§ **WHAT YOU WILL DO**
Convert the listing below into a Markdown table with the columns "Row" and "Line", putting each line in its own numbered row and skipping blank lines.

* BEGIN THE INPUT *

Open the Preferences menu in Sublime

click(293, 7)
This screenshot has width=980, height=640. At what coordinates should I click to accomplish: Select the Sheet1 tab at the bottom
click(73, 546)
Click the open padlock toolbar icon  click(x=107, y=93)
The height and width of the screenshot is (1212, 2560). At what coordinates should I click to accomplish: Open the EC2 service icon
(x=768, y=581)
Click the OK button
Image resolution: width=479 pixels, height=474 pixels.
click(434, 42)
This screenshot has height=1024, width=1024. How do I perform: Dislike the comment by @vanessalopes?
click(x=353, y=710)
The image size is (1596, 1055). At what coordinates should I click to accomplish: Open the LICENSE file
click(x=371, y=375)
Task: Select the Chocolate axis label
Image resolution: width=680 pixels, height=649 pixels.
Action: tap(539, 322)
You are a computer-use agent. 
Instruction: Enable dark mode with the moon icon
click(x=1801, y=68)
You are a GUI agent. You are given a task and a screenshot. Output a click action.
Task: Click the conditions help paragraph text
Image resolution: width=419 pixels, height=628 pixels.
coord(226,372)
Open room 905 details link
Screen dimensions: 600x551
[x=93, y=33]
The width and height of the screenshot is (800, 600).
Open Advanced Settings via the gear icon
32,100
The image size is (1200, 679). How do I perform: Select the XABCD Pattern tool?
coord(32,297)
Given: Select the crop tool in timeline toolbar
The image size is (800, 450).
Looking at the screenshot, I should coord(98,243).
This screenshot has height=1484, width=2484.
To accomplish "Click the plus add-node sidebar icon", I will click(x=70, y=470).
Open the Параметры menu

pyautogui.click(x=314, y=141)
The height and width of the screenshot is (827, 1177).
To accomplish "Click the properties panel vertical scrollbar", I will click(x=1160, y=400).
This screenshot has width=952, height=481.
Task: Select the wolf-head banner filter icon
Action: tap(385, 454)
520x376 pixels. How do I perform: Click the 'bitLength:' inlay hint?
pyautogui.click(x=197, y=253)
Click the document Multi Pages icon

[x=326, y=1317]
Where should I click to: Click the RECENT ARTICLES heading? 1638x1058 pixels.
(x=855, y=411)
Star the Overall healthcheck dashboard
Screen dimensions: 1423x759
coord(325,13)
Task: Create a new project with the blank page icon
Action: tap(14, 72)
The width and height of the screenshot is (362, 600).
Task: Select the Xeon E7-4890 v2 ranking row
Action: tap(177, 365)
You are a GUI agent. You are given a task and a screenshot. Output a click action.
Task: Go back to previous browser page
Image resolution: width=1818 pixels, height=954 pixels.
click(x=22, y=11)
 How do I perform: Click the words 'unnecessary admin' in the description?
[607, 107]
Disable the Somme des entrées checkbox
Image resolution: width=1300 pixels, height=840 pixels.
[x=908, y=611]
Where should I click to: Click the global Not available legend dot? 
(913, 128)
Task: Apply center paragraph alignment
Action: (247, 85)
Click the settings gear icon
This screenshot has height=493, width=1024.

* END THE INPUT *

§ **SOLUTION TO THIS TASK**
| Row | Line |
|---|---|
| 1 | Open the Preferences menu in Sublime |
| 2 | click(293, 7) |
| 3 | This screenshot has width=980, height=640. At what coordinates should I click to accomplish: Select the Sheet1 tab at the bottom |
| 4 | click(73, 546) |
| 5 | Click the open padlock toolbar icon  click(x=107, y=93) |
| 6 | The height and width of the screenshot is (1212, 2560). At what coordinates should I click to accomplish: Open the EC2 service icon |
| 7 | (x=768, y=581) |
| 8 | Click the OK button |
| 9 | Image resolution: width=479 pixels, height=474 pixels. |
| 10 | click(434, 42) |
| 11 | This screenshot has height=1024, width=1024. How do I perform: Dislike the comment by @vanessalopes? |
| 12 | click(x=353, y=710) |
| 13 | The image size is (1596, 1055). At what coordinates should I click to accomplish: Open the LICENSE file |
| 14 | click(x=371, y=375) |
| 15 | Task: Select the Chocolate axis label |
| 16 | Image resolution: width=680 pixels, height=649 pixels. |
| 17 | Action: tap(539, 322) |
| 18 | You are a computer-use agent.  |
| 19 | Instruction: Enable dark mode with the moon icon |
| 20 | click(x=1801, y=68) |
| 21 | You are a GUI agent. You are given a task and a screenshot. Output a click action. |
| 22 | Task: Click the conditions help paragraph text |
| 23 | Image resolution: width=419 pixels, height=628 pixels. |
| 24 | coord(226,372) |
| 25 | Open room 905 details link |
| 26 | Screen dimensions: 600x551 |
| 27 | [x=93, y=33] |
| 28 | The width and height of the screenshot is (800, 600). |
| 29 | Open Advanced Settings via the gear icon |
| 30 | 32,100 |
| 31 | The image size is (1200, 679). How do I perform: Select the XABCD Pattern tool? |
| 32 | coord(32,297) |
| 33 | Given: Select the crop tool in timeline toolbar |
| 34 | The image size is (800, 450). |
| 35 | Looking at the screenshot, I should coord(98,243). |
| 36 | This screenshot has height=1484, width=2484. |
| 37 | To accomplish "Click the plus add-node sidebar icon", I will click(x=70, y=470). |
| 38 | Open the Параметры menu |
| 39 | pyautogui.click(x=314, y=141) |
| 40 | The height and width of the screenshot is (827, 1177). |
| 41 | To accomplish "Click the properties panel vertical scrollbar", I will click(x=1160, y=400). |
| 42 | This screenshot has width=952, height=481. |
| 43 | Task: Select the wolf-head banner filter icon |
| 44 | Action: tap(385, 454) |
| 45 | 520x376 pixels. How do I perform: Click the 'bitLength:' inlay hint? |
| 46 | pyautogui.click(x=197, y=253) |
| 47 | Click the document Multi Pages icon |
| 48 | [x=326, y=1317] |
| 49 | Where should I click to: Click the RECENT ARTICLES heading? 1638x1058 pixels. |
| 50 | (x=855, y=411) |
| 51 | Star the Overall healthcheck dashboard |
| 52 | Screen dimensions: 1423x759 |
| 53 | coord(325,13) |
| 54 | Task: Create a new project with the blank page icon |
| 55 | Action: tap(14, 72) |
| 56 | The width and height of the screenshot is (362, 600). |
| 57 | Task: Select the Xeon E7-4890 v2 ranking row |
| 58 | Action: tap(177, 365) |
| 59 | You are a GUI agent. You are given a task and a screenshot. Output a click action. |
| 60 | Task: Go back to previous browser page |
| 61 | Image resolution: width=1818 pixels, height=954 pixels. |
| 62 | click(x=22, y=11) |
| 63 |  How do I perform: Click the words 'unnecessary admin' in the description? |
| 64 | [607, 107] |
| 65 | Disable the Somme des entrées checkbox |
| 66 | Image resolution: width=1300 pixels, height=840 pixels. |
| 67 | [x=908, y=611] |
| 68 | Where should I click to: Click the global Not available legend dot?  |
| 69 | (913, 128) |
| 70 | Task: Apply center paragraph alignment |
| 71 | Action: (247, 85) |
| 72 | Click the settings gear icon |
| 73 | This screenshot has height=493, width=1024. |